Religion
- Affiliation: Hinduism
- District: Baleswar
- Deity: Mahishamardini
- Festival: Navaratri and Dussehra

Location
- Location: Sergarh
- State: Odisha
- Country: India
- Interactive map of Mahishamardini Temple Complex
- Coordinates: 21°26′12″N 86°49′42″E﻿ / ﻿21.436529°N 86.828227°E

= Mahishamardini Temple =

Hindu temple in India

Mahishamardini Temple Complex is in Sergarh, Balasore district of Odisha, India nearly 2.5 km from Balasore Phandi chowk. It is dedicated to goddess Mahishamardini.
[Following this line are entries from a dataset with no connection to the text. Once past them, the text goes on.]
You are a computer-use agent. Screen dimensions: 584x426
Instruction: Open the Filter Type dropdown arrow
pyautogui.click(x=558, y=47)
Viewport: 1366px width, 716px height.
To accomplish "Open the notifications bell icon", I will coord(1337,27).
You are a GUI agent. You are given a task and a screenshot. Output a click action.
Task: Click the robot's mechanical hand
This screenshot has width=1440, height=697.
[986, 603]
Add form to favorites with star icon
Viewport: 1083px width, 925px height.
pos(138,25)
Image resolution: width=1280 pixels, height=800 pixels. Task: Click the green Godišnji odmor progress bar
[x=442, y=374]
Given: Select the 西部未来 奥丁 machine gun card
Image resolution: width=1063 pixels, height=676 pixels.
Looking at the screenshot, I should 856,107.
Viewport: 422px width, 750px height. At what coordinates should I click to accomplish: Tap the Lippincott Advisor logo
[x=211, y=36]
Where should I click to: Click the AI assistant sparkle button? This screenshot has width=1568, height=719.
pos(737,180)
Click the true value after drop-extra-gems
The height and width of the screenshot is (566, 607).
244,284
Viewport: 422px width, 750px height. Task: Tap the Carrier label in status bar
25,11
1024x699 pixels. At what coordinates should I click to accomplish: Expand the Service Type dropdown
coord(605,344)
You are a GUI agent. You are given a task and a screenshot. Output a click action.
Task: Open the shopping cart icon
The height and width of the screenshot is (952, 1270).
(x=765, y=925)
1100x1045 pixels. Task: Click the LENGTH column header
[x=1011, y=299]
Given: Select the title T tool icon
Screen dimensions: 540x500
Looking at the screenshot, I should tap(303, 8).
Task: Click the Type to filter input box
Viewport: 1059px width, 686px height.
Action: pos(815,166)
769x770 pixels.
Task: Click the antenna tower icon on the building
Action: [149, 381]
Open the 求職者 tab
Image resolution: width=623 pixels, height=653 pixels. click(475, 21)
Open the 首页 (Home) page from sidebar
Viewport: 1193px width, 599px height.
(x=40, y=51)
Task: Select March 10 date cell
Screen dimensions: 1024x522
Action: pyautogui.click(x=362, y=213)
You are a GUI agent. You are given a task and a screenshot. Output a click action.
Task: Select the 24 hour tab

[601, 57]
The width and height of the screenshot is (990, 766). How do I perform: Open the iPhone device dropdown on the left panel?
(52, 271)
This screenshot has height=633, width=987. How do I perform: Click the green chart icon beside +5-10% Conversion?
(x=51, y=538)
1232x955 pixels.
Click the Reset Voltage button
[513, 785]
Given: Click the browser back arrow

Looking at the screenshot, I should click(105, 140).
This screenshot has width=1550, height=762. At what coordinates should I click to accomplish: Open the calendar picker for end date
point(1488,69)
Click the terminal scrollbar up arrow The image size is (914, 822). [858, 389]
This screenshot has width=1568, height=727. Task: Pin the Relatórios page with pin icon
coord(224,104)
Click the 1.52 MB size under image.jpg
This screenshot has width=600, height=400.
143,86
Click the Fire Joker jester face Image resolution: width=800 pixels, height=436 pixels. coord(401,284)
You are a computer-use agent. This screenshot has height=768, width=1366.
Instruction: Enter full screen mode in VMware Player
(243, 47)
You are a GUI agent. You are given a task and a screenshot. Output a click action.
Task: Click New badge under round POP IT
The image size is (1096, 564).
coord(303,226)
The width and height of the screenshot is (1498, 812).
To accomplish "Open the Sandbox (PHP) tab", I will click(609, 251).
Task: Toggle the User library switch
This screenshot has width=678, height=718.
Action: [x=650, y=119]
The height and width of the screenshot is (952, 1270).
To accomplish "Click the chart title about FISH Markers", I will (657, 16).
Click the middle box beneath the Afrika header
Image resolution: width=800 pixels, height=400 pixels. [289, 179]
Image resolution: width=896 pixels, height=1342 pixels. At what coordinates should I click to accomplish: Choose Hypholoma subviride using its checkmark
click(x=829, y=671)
There are several broken images which are kept under the care of Archeological Survey of India.

==Rituals==
The current priests belong to Panda Utkala Brahmins. The temple is patronised by a Senapati family. Celebrations for Navaratri and Dussehra are the major ones. The Durga is depicted in eight-armed pose slaying the demon Mahishasura. A Shiva temple is also found in the campus.

==Architecture==
The temple can be dated back to 11th century AD, during Somavamsi rule. The temple was renovated during the 19th century. It is a Rekha Deula. Laterite is used for the construction of the temple; chlorite was used for the doorjambs and sculptures. The temple is Trirathaa on plan and Triangabada in elevation. The temple of Mahishamardini faces west. Images of Surya and other deities like Ganesh, Kartikeya are found in the complex.